Saved entries
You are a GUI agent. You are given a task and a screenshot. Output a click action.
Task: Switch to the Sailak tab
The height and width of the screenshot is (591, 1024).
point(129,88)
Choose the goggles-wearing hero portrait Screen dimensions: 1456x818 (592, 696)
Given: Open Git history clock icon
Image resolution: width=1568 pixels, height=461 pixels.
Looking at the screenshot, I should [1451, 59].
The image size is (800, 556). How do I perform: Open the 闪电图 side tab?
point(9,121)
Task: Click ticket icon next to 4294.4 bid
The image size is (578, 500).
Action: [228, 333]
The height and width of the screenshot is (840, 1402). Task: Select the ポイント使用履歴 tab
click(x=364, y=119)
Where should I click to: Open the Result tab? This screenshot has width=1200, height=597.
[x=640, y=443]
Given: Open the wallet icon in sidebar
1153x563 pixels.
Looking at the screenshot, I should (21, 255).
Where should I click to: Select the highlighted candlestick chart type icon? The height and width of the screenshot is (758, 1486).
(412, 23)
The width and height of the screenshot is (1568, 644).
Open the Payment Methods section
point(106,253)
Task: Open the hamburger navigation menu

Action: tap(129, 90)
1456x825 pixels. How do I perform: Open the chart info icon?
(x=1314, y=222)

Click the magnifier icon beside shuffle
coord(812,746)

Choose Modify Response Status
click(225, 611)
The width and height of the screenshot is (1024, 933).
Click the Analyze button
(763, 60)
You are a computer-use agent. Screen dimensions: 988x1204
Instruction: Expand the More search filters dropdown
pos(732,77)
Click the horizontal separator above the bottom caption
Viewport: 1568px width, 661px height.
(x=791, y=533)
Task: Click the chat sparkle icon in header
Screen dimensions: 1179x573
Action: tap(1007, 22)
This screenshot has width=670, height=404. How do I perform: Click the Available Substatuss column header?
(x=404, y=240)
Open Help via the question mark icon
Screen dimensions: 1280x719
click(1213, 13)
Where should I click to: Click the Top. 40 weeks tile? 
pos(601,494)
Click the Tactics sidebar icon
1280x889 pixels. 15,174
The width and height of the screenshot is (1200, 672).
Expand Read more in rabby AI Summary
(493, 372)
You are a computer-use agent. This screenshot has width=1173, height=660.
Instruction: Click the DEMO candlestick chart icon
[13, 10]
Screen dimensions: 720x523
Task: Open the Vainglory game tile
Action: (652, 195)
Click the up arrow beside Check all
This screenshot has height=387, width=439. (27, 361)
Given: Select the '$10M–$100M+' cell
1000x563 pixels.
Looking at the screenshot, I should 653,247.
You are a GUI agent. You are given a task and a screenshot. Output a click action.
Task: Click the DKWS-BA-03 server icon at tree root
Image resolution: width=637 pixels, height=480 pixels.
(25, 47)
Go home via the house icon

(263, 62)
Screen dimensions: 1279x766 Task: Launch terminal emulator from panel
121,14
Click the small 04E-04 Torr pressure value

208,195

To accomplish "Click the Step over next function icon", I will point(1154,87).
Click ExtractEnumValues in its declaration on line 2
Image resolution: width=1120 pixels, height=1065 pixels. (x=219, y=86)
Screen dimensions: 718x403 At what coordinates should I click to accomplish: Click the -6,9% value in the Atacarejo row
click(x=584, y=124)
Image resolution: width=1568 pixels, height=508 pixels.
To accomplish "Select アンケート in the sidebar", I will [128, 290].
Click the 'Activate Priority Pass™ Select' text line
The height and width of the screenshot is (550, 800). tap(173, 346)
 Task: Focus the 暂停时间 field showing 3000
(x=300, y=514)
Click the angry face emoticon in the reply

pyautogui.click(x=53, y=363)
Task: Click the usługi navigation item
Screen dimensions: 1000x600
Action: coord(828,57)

PROBLEM | The entries above must be retyped exactly, down to the last character.

EXERCISE SOLUTION |
You are a GUI agent. You are given a task and a screenshot. Output a click action.
Task: Switch to the Sailak tab
The height and width of the screenshot is (591, 1024).
point(129,88)
Choose the goggles-wearing hero portrait Screen dimensions: 1456x818 (592, 696)
Given: Open Git history clock icon
Image resolution: width=1568 pixels, height=461 pixels.
Looking at the screenshot, I should [1451, 59].
The image size is (800, 556). How do I perform: Open the 闪电图 side tab?
point(9,121)
Task: Click ticket icon next to 4294.4 bid
The image size is (578, 500).
Action: [228, 333]
The height and width of the screenshot is (840, 1402). Task: Select the ポイント使用履歴 tab
click(x=364, y=119)
Where should I click to: Open the Result tab? This screenshot has width=1200, height=597.
[x=640, y=443]
Given: Open the wallet icon in sidebar
1153x563 pixels.
Looking at the screenshot, I should (21, 255).
Where should I click to: Select the highlighted candlestick chart type icon? The height and width of the screenshot is (758, 1486).
(412, 23)
The width and height of the screenshot is (1568, 644).
Open the Payment Methods section
point(106,253)
Task: Open the hamburger navigation menu

Action: tap(129, 90)
1456x825 pixels. How do I perform: Open the chart info icon?
(x=1314, y=222)

Click the magnifier icon beside shuffle
coord(812,746)

Choose Modify Response Status
click(225, 611)
The width and height of the screenshot is (1024, 933).
Click the Analyze button
(763, 60)
You are a computer-use agent. Screen dimensions: 988x1204
Instruction: Expand the More search filters dropdown
pos(732,77)
Click the horizontal separator above the bottom caption
Viewport: 1568px width, 661px height.
(x=791, y=533)
Task: Click the chat sparkle icon in header
Screen dimensions: 1179x573
Action: tap(1007, 22)
This screenshot has width=670, height=404. How do I perform: Click the Available Substatuss column header?
(x=404, y=240)
Open Help via the question mark icon
Screen dimensions: 1280x719
click(1213, 13)
Where should I click to: Click the Top. 40 weeks tile? 
pos(601,494)
Click the Tactics sidebar icon
1280x889 pixels. 15,174
The width and height of the screenshot is (1200, 672).
Expand Read more in rabby AI Summary
(493, 372)
You are a computer-use agent. This screenshot has width=1173, height=660.
Instruction: Click the DEMO candlestick chart icon
[13, 10]
Screen dimensions: 720x523
Task: Open the Vainglory game tile
Action: (652, 195)
Click the up arrow beside Check all
This screenshot has height=387, width=439. (27, 361)
Given: Select the '$10M–$100M+' cell
1000x563 pixels.
Looking at the screenshot, I should 653,247.
You are a GUI agent. You are given a task and a screenshot. Output a click action.
Task: Click the DKWS-BA-03 server icon at tree root
Image resolution: width=637 pixels, height=480 pixels.
(25, 47)
Go home via the house icon

(263, 62)
Screen dimensions: 1279x766 Task: Launch terminal emulator from panel
121,14
Click the small 04E-04 Torr pressure value

208,195

To accomplish "Click the Step over next function icon", I will point(1154,87).
Click ExtractEnumValues in its declaration on line 2
Image resolution: width=1120 pixels, height=1065 pixels. (x=219, y=86)
Screen dimensions: 718x403 At what coordinates should I click to accomplish: Click the -6,9% value in the Atacarejo row
click(x=584, y=124)
Image resolution: width=1568 pixels, height=508 pixels.
To accomplish "Select アンケート in the sidebar", I will [128, 290].
Click the 'Activate Priority Pass™ Select' text line
The height and width of the screenshot is (550, 800). tap(173, 346)
 Task: Focus the 暂停时间 field showing 3000
(x=300, y=514)
Click the angry face emoticon in the reply

pyautogui.click(x=53, y=363)
Task: Click the usługi navigation item
Screen dimensions: 1000x600
Action: coord(828,57)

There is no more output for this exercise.